De beslissing tot rectificatie is openbaar uitgesproken en is gedaan door mr. S.C. Stuldreher, in aanwezigheid van griffier mr. A. Verhoeven. De voorzitter was verhinderd te ondertekenen, evenals de griffier.

Uitspraak

uitspraak

COLLEGE VAN BEROEP VOOR HET BEDRIJFSLEVEN

zaaknummers: 18/1336 en 18/2228
uitspraak van de enkelvoudige kamer van 25 november 2020 tot rectificatie van de uitspraak in de zaak tussen

V.O.F. [naam] , te [plaats] , appellante

(gemachtigde: C. Blokland),
en

de minister van Landbouw, Natuur en Voedselkwaliteit, verweerder

(gemachtigde: mr. I.C.M. Nijland).

Procesverloop

Het College heeft vastgesteld dat zijn uitspraak van 20 oktober 2020 met zaaknummers 18/1336 en 18/2228 (ECLI:NL:CBB:2020:718) een kennelijke onjuistheid in het dictum bevat.
Appellante heeft het College bij brief van 22 oktober 2020 op deze onjuistheid gewezen en verzocht over te gaan tot rectificatie.

Overwegingen

Het College overweegt dat verweerder in het dictum van de uitspraak van 20 oktober 2020 is opgedragen om het betaalde griffierecht van € 345,- aan appellante te vergoeden.

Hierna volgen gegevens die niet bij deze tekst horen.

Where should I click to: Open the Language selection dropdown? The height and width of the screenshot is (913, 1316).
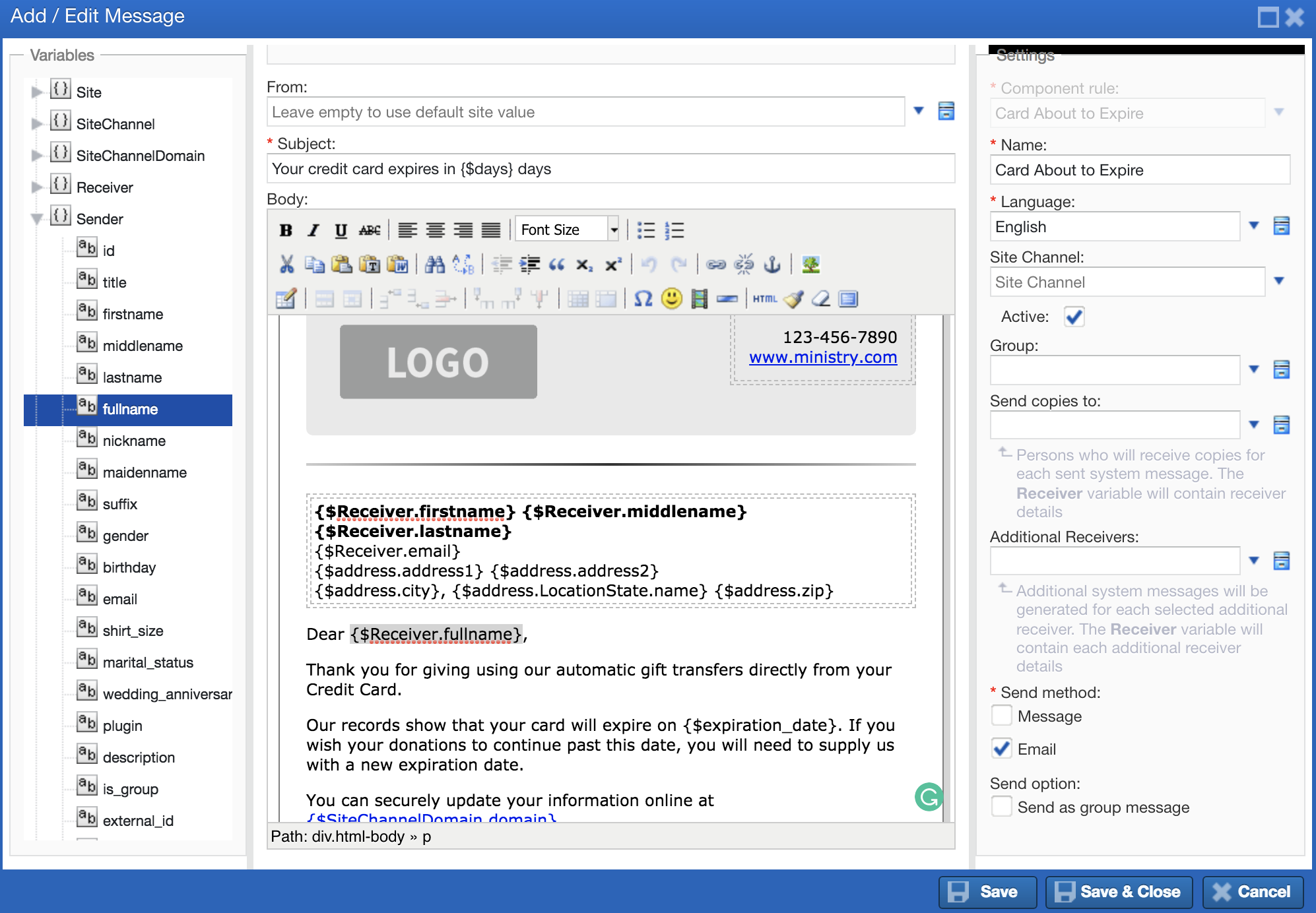click(x=1253, y=226)

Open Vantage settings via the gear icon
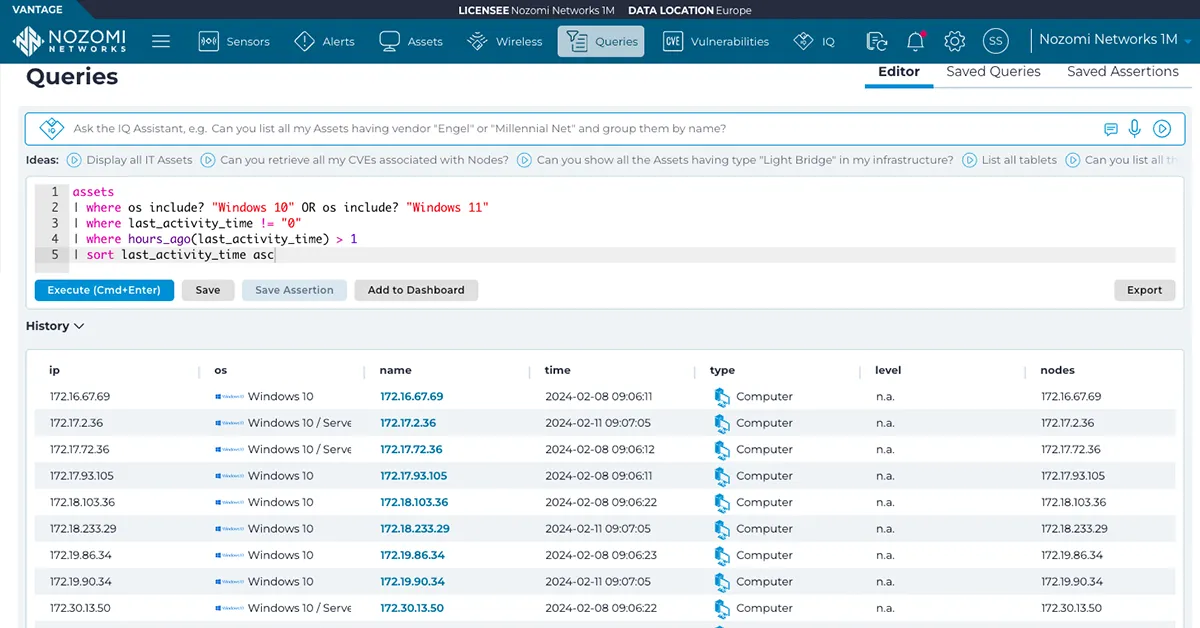click(x=954, y=41)
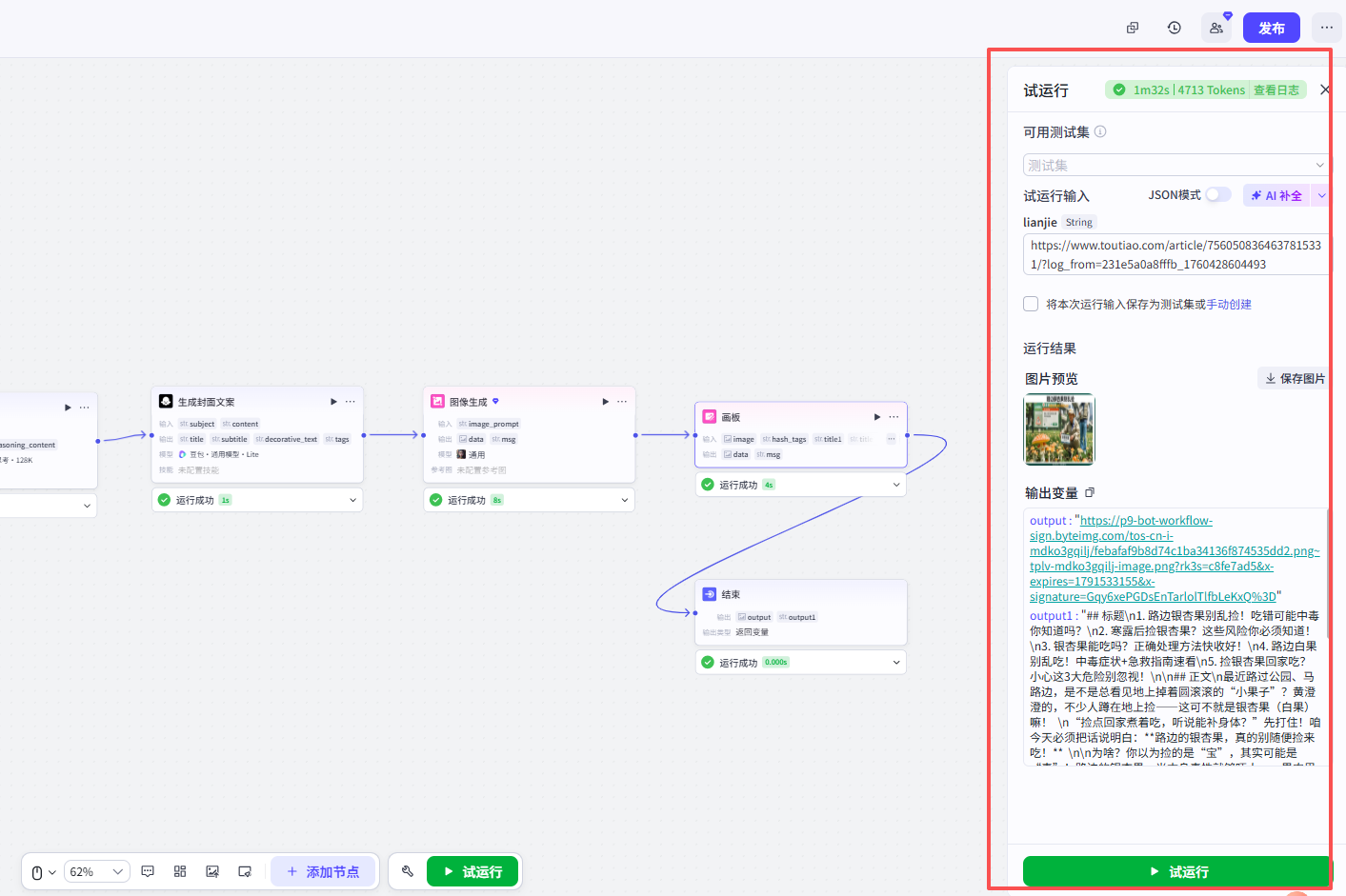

Het hierin genoemde bedrag is kennelijk onjuist. Nu het dictum een kennelijke en voor eenvoudig herstel vatbare onjuistheid bevat, bestaat aanleiding de uitspraak op dit punt te rectificeren.
Het College wijzigt het dictum van de uitspraak van 20 oktober 2020, met zaaknummers 18/1336 en 18/2228, als volgt.
“draagt verweerder op het betaalde griffierecht van € 676,- aan appellante te vergoeden.”
Aan deze uitspraak tot rectificatie is een gerectificeerd exemplaar van de oorspronkelijke uitspraak gehecht. De gerectificeerde uitspraak zal worden gepubliceerd op rechtspraak.nl.

Beslissing

Het College rectificeert zijn uitspraak van 20 oktober 2020 als in de overwegingen is weergegeven.
Deze uitspraak is gedaan door mr. S.C. Stuldreher, in aanwezigheid van mr. A. Verhoeven, griffier. De beslissing is in het openbaar uitgesproken op 25 november 2020.
De voorzitter is verhinderd te ondertekenen. De griffier is verhinderd te ondertekenen.